Ces derniers mots, prononcés sur un ton violent, presque grossier, il les avait adressés à Czentovic, qui jeta sur lui un regard calme et mesuré, mais dur comme un poing fermé. Entre les deux joueurs était née soudain une dangereuse tension, une haine passionnée. Ce n’étaient plus deux partenaires qui voulaient éprouver leur force en s’amusant, c’étaient deux ennemis qui avaient juré de s’anéantir réciproquement. Czentovic tarda longtemps avant de jouer son premier coup, et j’eus nettement le sentiment qu’il le faisait exprès. Il devait avoir compris que sa lenteur fatiguait et irritait l’autre, et il s’en servait, en tacticien bien entraîné. Au bout de quatre grandes minutes donc, il ouvrit le jeu de la manière la plus simple et la plus ordinaire, en faisant avancer de deux cases le pion qui couvre le roi. M. B… riposta aussitôt avec le même pion, puis Czentovic refit une pause démesurée, à peine supportable. Nous attendions, le cœur battant, comme on attend le tonnerre après un éclair éblouissant, et que le tonnerre tarde, tarde encore. Czentovic ne bougeait pas. Lent, calme, il réfléchissait, et je me sentais de plus en plus certain que sa lenteur était voulue et méchante.

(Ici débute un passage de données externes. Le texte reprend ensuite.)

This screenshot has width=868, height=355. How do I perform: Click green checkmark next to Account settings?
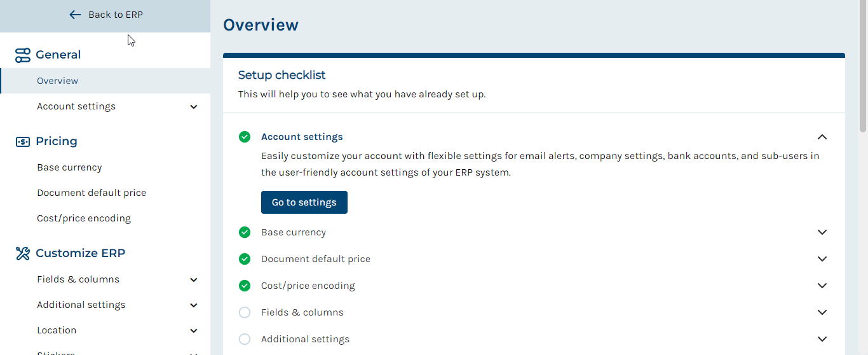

Du moins me laissait-elle tout le loisir d’observer M. B… Il avait déjà avalé trois verres d’eau et je me rappelai malgré moi son récit, la soif ardente qu’il avait eue pendant sa captivité. Le malheureux présentait tous les symptômes d’une excitation anormale, son front se mouillait, la cicatrice sur sa main devenait plus rouge et plus marquée. Jusque-là, il restait maître de lui. Pourtant lorsqu’au quatrième coup, Czentovic se replongea dans des méditations interminables, il perdit contenance et l’apostropha brutalement : « Eh bien, jouez donc, voyons ! » Czentovic leva son œil froid. « Nous avons, si je ne me trompe, fixé à dix minutes le temps d’intervalle entre les coups. Par principe, je ne joue pas plus rapidement. »
M. B… se mordit les lèvres. Je remarquai que son pied, sous la table, se mit à se balancer vite, toujours plus vite. Il allait perdre la tête, j’en eus l’irrésistible pressentiment. Au huitième coup, de fait, se produisit un nouvel incident. M. B… qui avait une peine croissante à supporter ces attentes, ne put se contenir davantage : il se pencha en avant, en arrière, et se mit involontairement à tambouriner du doigt sur la table. Czentovic releva sa grosse tête de paysan.

« Puis-je vous prier de ne pas tambouriner ? Cela me dérange, je ne puis pas jouer ainsi. »
M. B… eut un rire bref. « Ha ! je m’en aperçois. »
Czentovic rougit. « Que voulez-vous dire ? » demanda-t-il, la voix dure et mauvaise.
M. B… rit encore, d’un rire sec et méchant. « Oh ! rien. Simplement que vous êtes très nerveux. »
Czentovic baissa la tête et se tut.

Il attendit sept minutes pour jouer le coup suivant, et la partie continua en se traînant à ce rythme mortel. Czentovic semblait de plus en plus pétrifié. Il mettait maintenant le maximum de temps prévu à prendre sa décision, et d’un coup à l’autre la conduite de notre ami devenait de plus en plus étrange. Il semblait avoir oublié la partie en cours, et s’occuper de tout autre chose. Il avait cessé d’aller et venir, et restait assis, immobile sur sa chaise. Regardant le vide d’un œil fixe et hagard, il marmottait sans arrêt des mots incompréhensibles. Se perdait-il dans d’interminables combinaisons ou réfléchissait-il déjà à d’autres parties, comme je l’en soupçonnais quant à moi ? – en tout cas, chaque fois que son tour était enfin venu de jouer, il fallait que nous le rappelions à la réalité. Une minute lui suffisait pour s’orienter. Pourtant, j’étais de plus en plus persuadé qu’il nous avait tous oubliés, y compris Czentovic, et qu’il était en proie à une crise de démence froide qui pouvait éclater tout à coup avec violence. Et la chose se produisit, effectivement, au dix-neuvième coup. À peine Czentovic avait-il joué que M. B… poussait son fou trois cases plus loin, sans même regarder l’échiquier, en criant, si fort que nous sursautâmes : « Échec ! Échec au roi ! »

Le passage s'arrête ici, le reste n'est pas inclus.